### BRIEF
Copy out the lines word for word, starting with the line that contains "The height and" and going on through the last of the lines below, and leave the pictures out.

^^^^

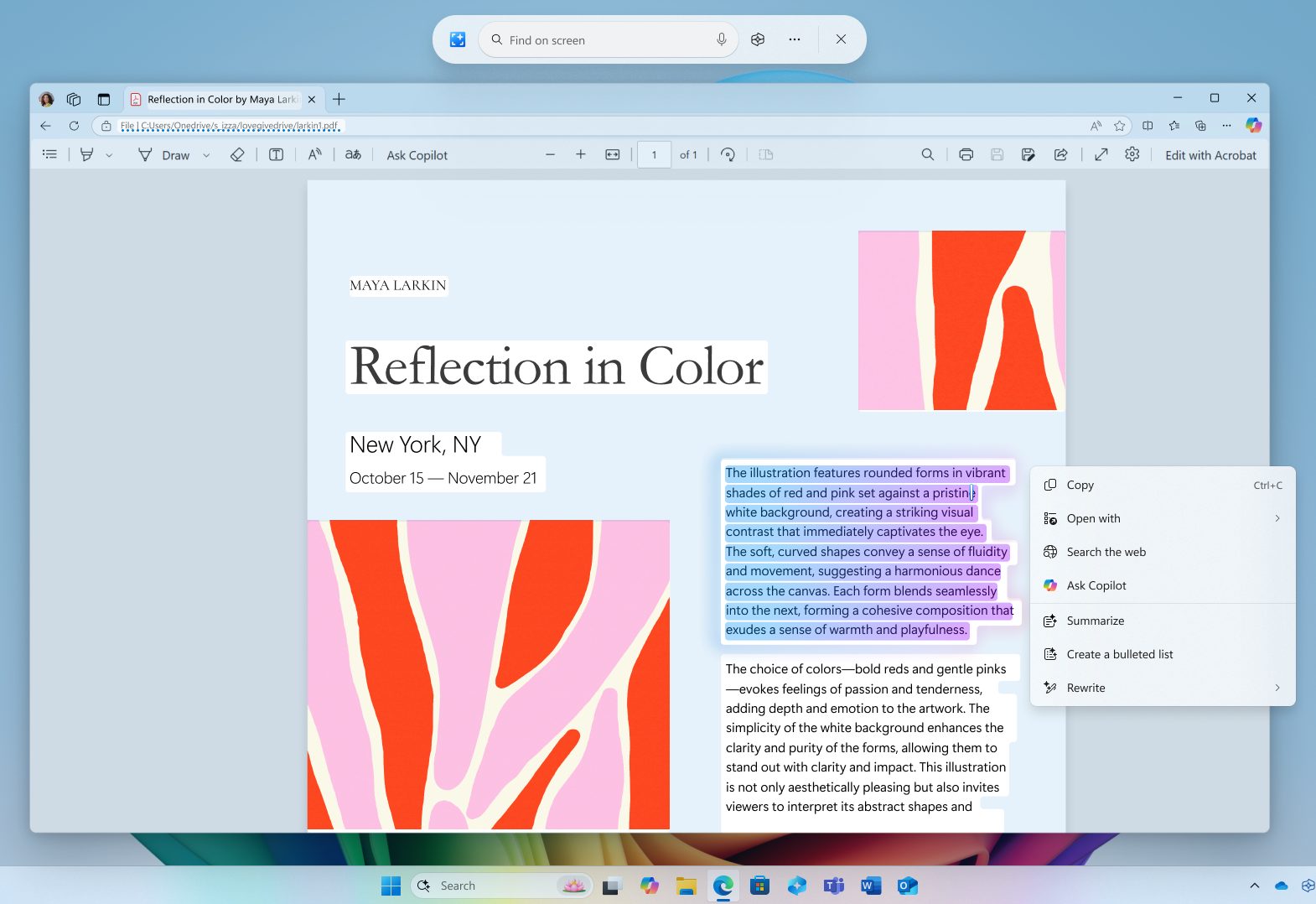The image size is (1316, 904).
Task: Open the Share PDF icon
Action: point(1060,155)
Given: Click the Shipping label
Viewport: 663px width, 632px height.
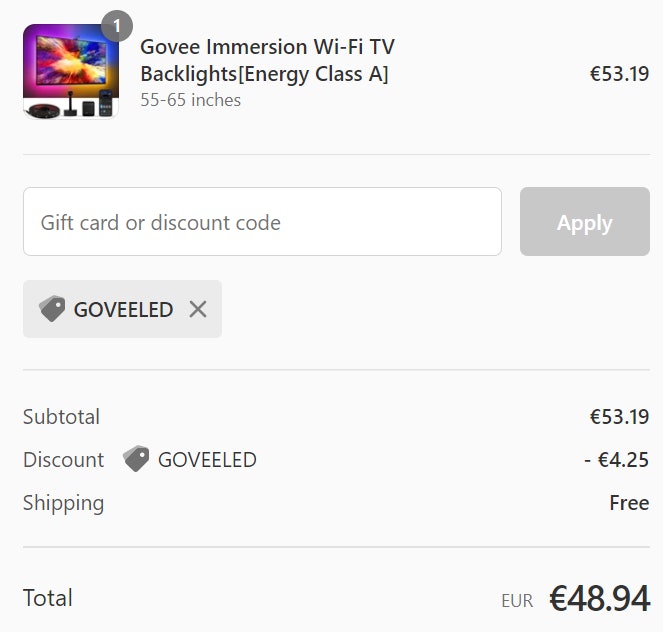Looking at the screenshot, I should point(63,503).
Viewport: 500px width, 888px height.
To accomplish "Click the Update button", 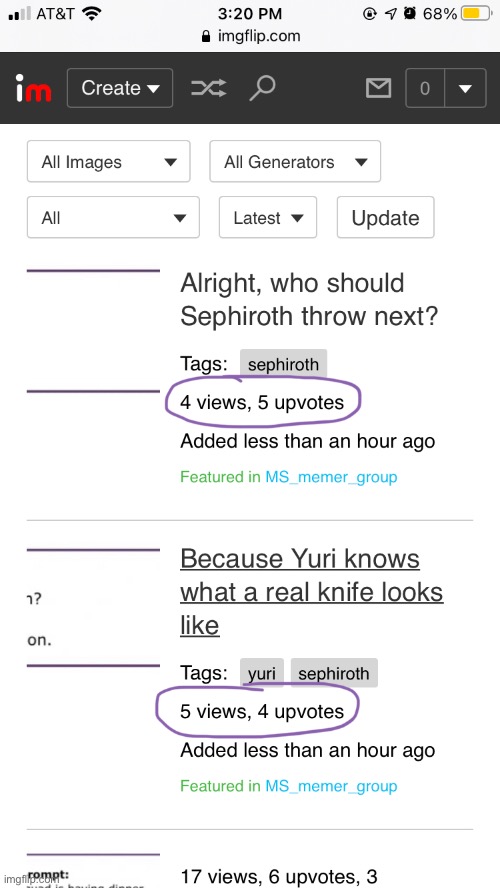I will 386,217.
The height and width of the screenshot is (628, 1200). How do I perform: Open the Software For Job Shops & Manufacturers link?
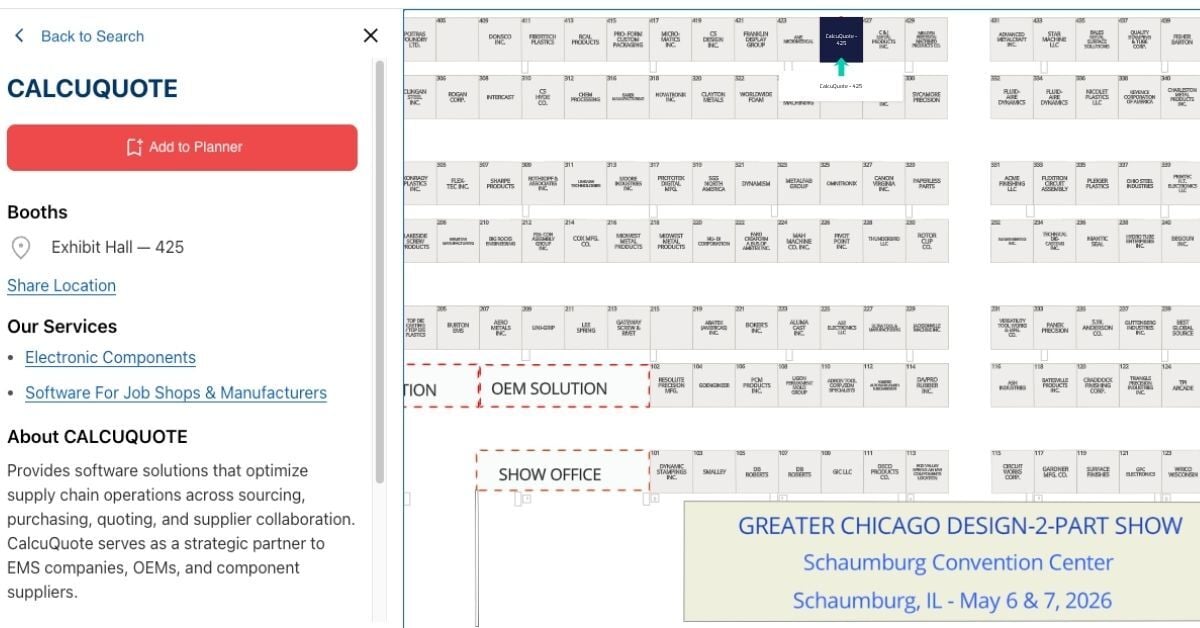click(175, 392)
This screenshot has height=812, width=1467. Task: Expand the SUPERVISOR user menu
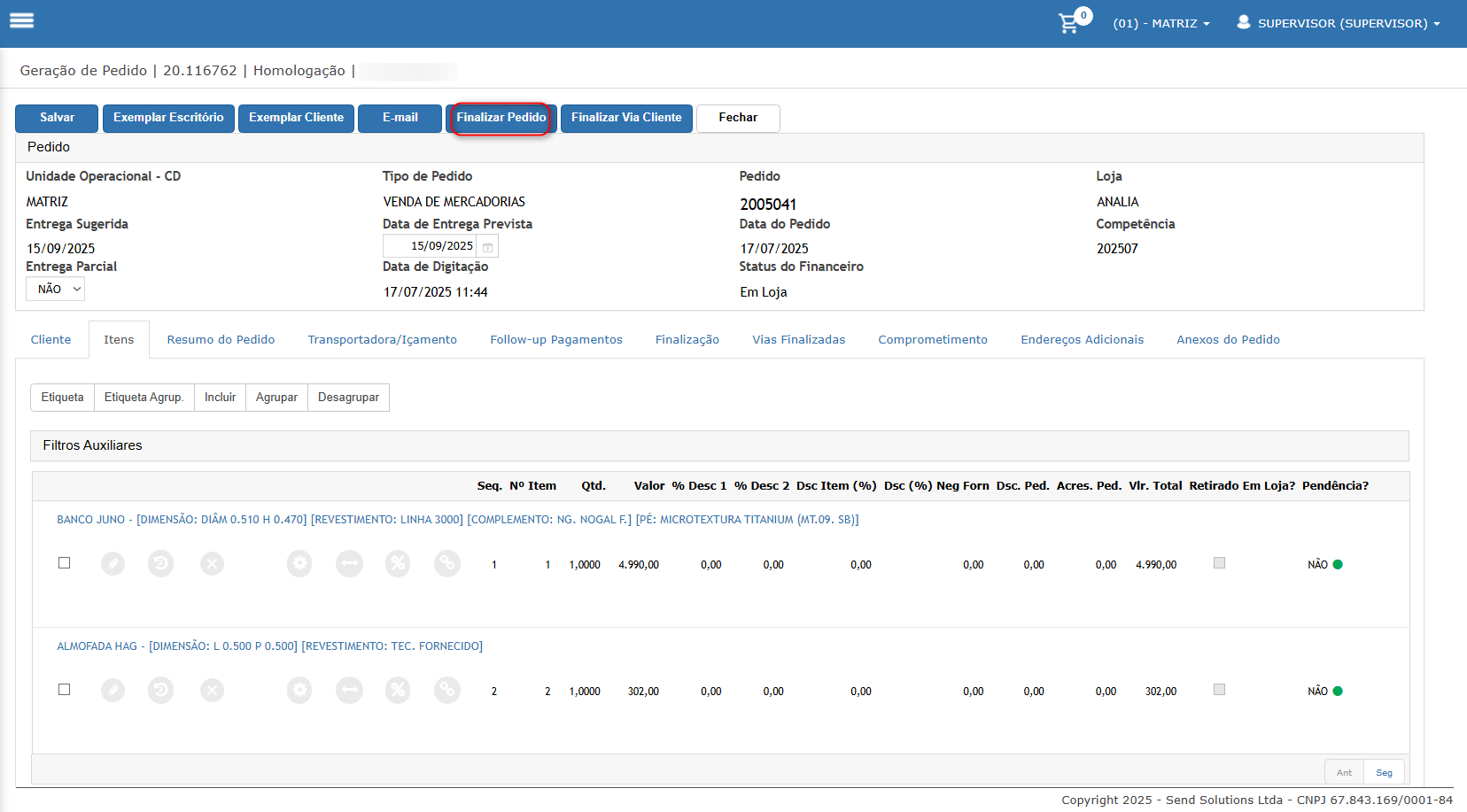pos(1339,23)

^^^^

### SOLUTION TO THIS TASK
The height and width of the screenshot is (628, 1200). How do I perform: Open the Software For Job Shops & Manufacturers link?
click(175, 392)
This screenshot has height=812, width=1467. Task: Expand the SUPERVISOR user menu
pos(1339,23)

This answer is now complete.